> Ignoring floating point errors. I think you mean non-associativity. And you ca...

sunrunner · 2025-11-13T20:28:23 1763065703

Ignoring floating point errors, assuming a perfectly spherical cow, and taking air resistance as zero.

AJRF · 2025-11-13T20:34:02 1763066042

Imagine you are predicting the next token, you have two tokens very close in probability in the distribution, kernel execution is not deterministic because of floating point non-associativity - the token that gets predicted impacts the tokens later in the prediction stream - so it's very consequential which one gets picked.

This isn't some hypothetical - it happens all the time with LLM's - it isn't some freak accident that isn't probable

randomgermanguy · 2025-11-13T20:48:26 1763066906

Okay yes, but would you really say that the main part of non-determinism in LLM-usage stems from this ? No its obviously the topk sampling.

I don't think my tech-lead was trying to suggest the floating-point error/non-associativity was the real source.

AJRF · 2025-11-13T21:04:57 1763067897

> Would you really say that the main part of non-determinism in LLM-usage stems from this

Yes I would because it causes exponential divergence (P(correct) = (1-e)^n) and doesn't have a widely adopted solution.
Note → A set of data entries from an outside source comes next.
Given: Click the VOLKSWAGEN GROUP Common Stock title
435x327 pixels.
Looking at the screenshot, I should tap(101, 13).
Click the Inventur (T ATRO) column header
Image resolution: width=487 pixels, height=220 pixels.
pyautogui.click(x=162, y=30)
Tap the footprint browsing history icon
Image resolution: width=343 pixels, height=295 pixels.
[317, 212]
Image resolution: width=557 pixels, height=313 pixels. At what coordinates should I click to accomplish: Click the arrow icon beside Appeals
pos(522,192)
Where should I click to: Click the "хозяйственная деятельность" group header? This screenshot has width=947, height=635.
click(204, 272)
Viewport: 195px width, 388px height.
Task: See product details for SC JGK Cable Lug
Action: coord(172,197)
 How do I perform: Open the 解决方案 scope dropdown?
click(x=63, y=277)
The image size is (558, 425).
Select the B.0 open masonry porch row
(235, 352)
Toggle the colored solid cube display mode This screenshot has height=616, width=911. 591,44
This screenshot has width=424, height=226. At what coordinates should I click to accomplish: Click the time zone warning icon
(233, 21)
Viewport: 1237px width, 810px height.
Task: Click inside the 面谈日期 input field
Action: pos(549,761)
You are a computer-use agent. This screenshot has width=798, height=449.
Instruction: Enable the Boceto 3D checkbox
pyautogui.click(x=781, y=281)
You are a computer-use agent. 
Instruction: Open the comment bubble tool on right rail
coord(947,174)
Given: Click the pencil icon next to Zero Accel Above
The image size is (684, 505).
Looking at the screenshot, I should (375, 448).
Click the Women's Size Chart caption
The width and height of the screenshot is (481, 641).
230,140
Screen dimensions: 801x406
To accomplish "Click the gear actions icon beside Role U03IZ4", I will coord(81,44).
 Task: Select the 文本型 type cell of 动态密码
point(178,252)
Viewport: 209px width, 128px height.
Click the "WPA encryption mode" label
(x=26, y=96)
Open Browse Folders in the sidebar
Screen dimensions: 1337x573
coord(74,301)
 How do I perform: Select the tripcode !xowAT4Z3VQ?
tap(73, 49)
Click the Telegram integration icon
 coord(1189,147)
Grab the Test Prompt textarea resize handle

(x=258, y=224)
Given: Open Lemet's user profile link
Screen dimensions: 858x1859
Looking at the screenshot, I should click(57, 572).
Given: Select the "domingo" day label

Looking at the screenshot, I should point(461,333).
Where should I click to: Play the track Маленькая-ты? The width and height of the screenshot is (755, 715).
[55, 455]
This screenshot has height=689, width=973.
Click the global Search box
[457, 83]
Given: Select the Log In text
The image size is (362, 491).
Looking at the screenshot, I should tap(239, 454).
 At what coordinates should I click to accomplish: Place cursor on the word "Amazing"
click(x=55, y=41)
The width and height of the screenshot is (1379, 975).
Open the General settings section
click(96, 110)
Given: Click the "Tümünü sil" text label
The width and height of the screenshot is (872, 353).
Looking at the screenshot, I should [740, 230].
The major labs have very expensive researchers focused on this specific problem.

There is a paper from Thinking Machines from September around Batch Invariant kernels you should read, it's a good primer on this issue of non-determinism in LLM's, you might learn something from it!

Unfortunately the method has quite a lot of overhead, but promising research all the same.

randomgermanguy · 2025-11-13T21:21:11 1763068871

Alright fair enough.

I dont think this is relevant to the main-point, but it's definitely something I wasn't aware of. I would've thought it might have an impact on like O(100)th token in some negligible way, but glad to learn.